Psychological Safety

Psychological Safety

How do you build psychological safety for your team?

As a leader you want to have a team who is performing, able to develop relations with the stakeholders, anticipating the future, agile, full of energy and able to lead by itself.

To reach there you need to start with the basics. It is like building a house; you cannot put the bricks unless you have already made the foundation.

The foundation is psychological safety.

The term psychological safety was coined by Harvard Business School professor Amy Edmondson.

She defines it as “a shared belief that the team is safe for interpersonal risk-taking.”

Establishing a climate of psychological safety allows space for people to speak up and share their ideas; pushing yourself into new challenges, assured that should you fall short of the goal, your team will not point fingers and call out your ‘mistakes’. Instead, they will help you get where you need to be.

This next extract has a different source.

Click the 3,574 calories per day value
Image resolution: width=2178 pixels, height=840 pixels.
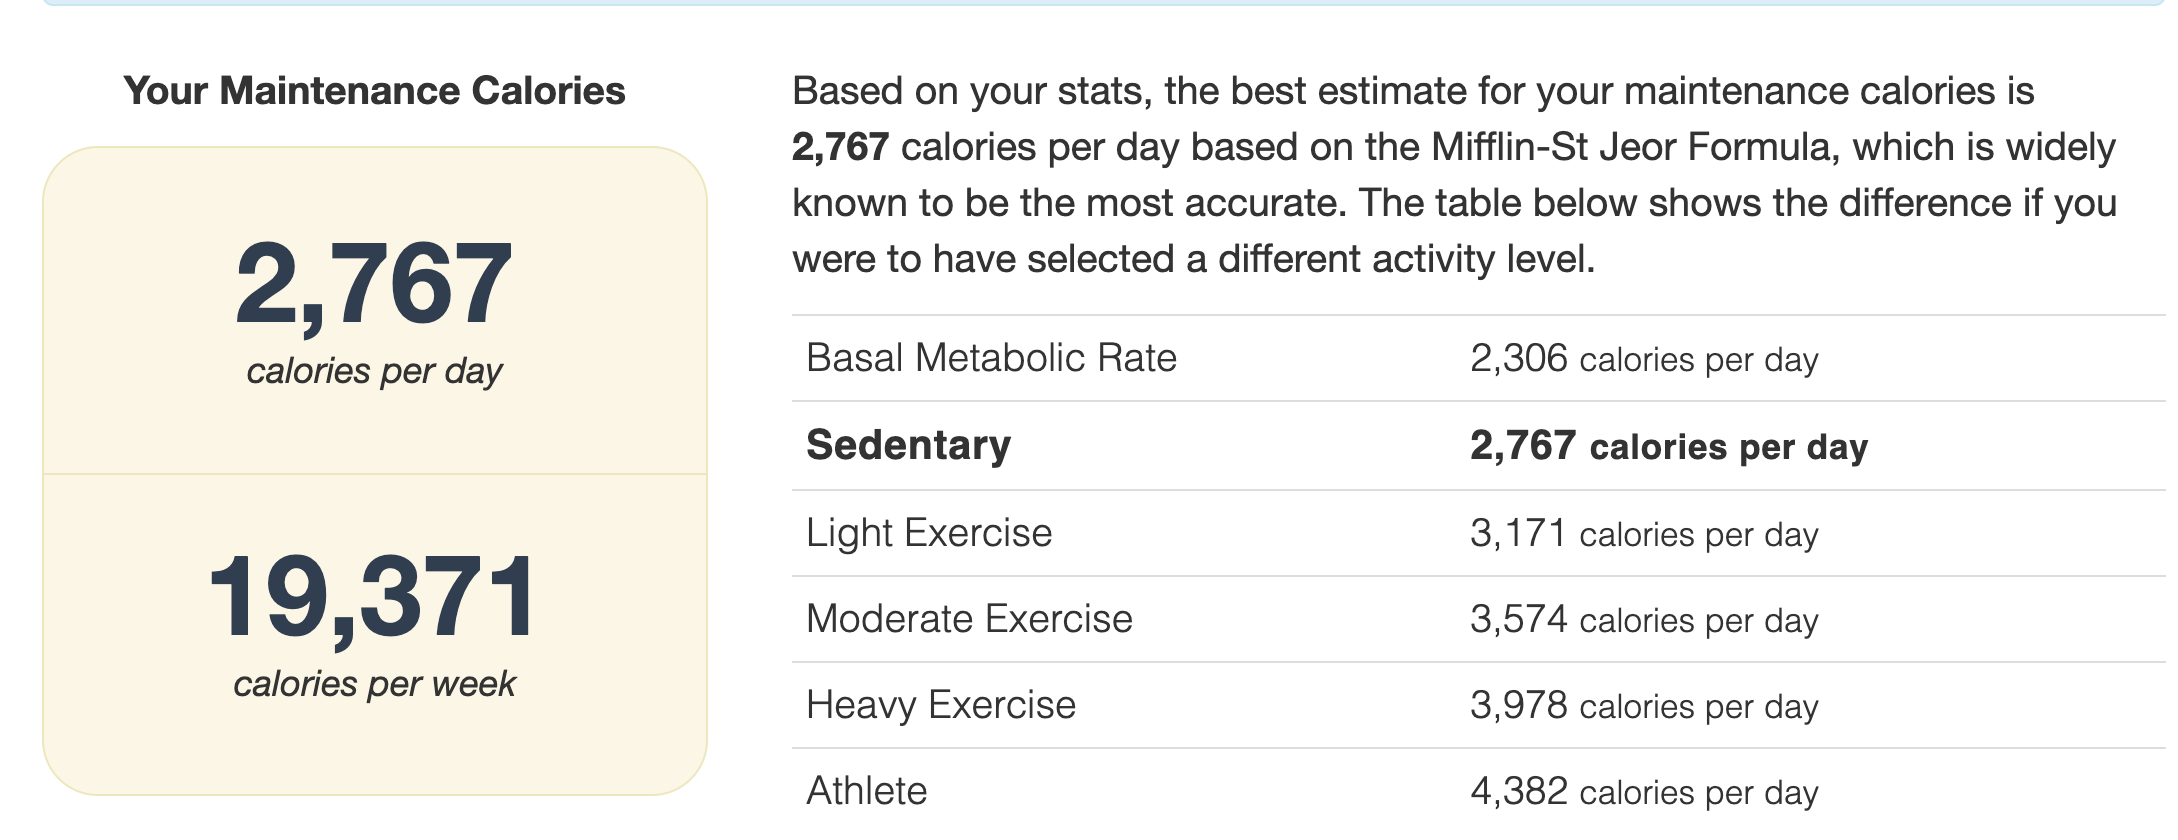1643,620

High psychological safety brings a performance response with innovation as the goal, whereas low psychological safety brings a fear response with survival as the goal.

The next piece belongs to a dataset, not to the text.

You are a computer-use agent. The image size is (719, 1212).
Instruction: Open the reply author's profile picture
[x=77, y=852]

Agile does not work without psychological safety!

When a team feels safe, it will be more empowered to face challenges.

In today’s world where we faced pandemic years, followed by war and economic crisis, to build strong performing teams, became a priority.

And it is not enough just to talk about it. It is about working on that step by step, day by day, walking the talk, assuming and sharing the progress as well as the failures. To transform new behaviors into habits it takes hundreds of repetitions. You need patience as well as perseverance.

Looking back to my experience as a leader, working with teams I acknowledged that high pressure of delivering results, lack of alignment and prioritization, capability of saying “no,” lack of powerful assertiveness can affect a lot the construction of psychological safety and high performing teams.

To move forward there is a critical need for systemic awareness and support coming from some important stakeholders: board, direct superior, peers (individuals/teams).

You can have it if you invest time for building it!